Lo MS fu ordinato in costruzione, sviluppato col nome Idrovolante da ricognizione della Marina Type 95 Model 1 nell'ottobre 1935.[4] Un totale di 755 E8Ns vennero costruiti dalla Nakajima e dalla Kawanishi, la produzione continuò fino al 1940.[5] Fu successivamente issata a bordo delle navi principali in servizio, sedici incrociatori e cinque portaerei.

Venne utilizzato con successo nella guerra sino-giapponese non solo come aereo da ricognizione ma anche come bombardiere in picchiata e osservatore per artiglieria.
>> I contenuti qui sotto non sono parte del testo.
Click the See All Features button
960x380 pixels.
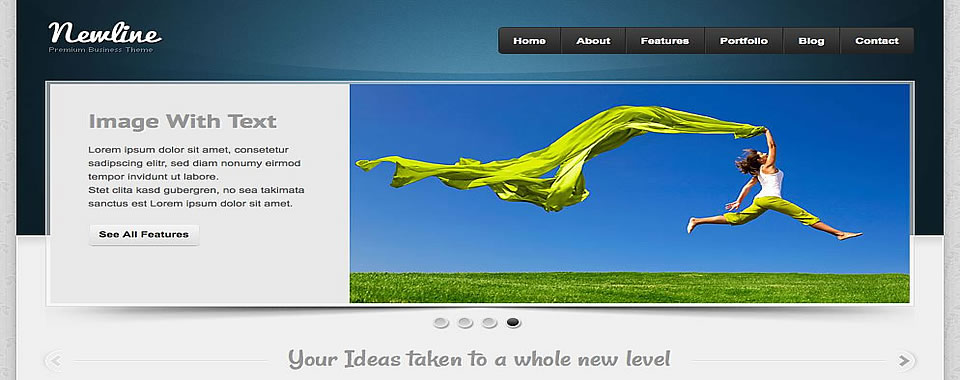[144, 234]
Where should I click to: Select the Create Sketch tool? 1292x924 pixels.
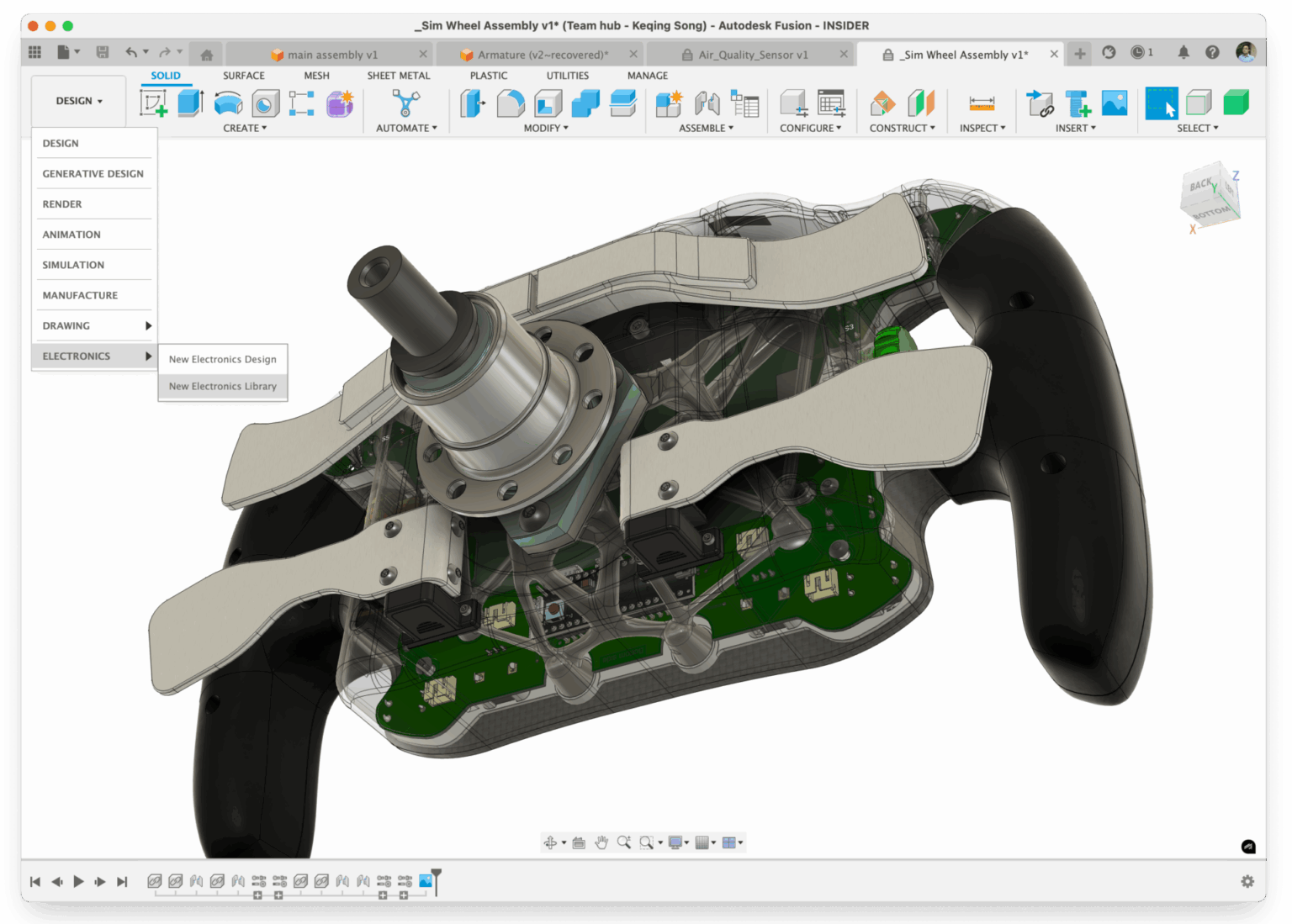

Alcuni aerei rimasti in servizio con la flotta all'inizio della guerra del Pacifico vennero presto rimpiazzati dai più moderni come il Aichi E13A e lo Mitsubishi F1M, venendo riassegnati in compiti di seconda linea.

Varianti[modifica | modifica sorgente]

E8N1
versione di produzione in serie iniziale.
E8N2
sviluppo migliorato del E8N1.

Utilizzatori[modifica | modifica sorgente]

Giappone Giappone

Note[modifica | modifica sorgente]

  1. ^ Mikesh e Abe 1990, p. 284
  2. ^ Mikesh e Abe 1990, p. 74
  3. ^ Francillon 1970, p. 408
  4. ^ Francillon 1970, p. 409
  5. ^ Francillon 1970, p. 410

Bibliografia[modifica | modifica sorgente]

  • (EN) René J. Francillon, Japanese Aircraft of the Pacific War, Londra, Putnam, 1970, ISBN 0-370-00033-1.
  • (EN) Robert C. Mikesh, Shorzoe Abe, Japanese Aircraft 1910-1941, Annapolis, Naval Institute Press, 1990, ISBN 1-557-50563-2.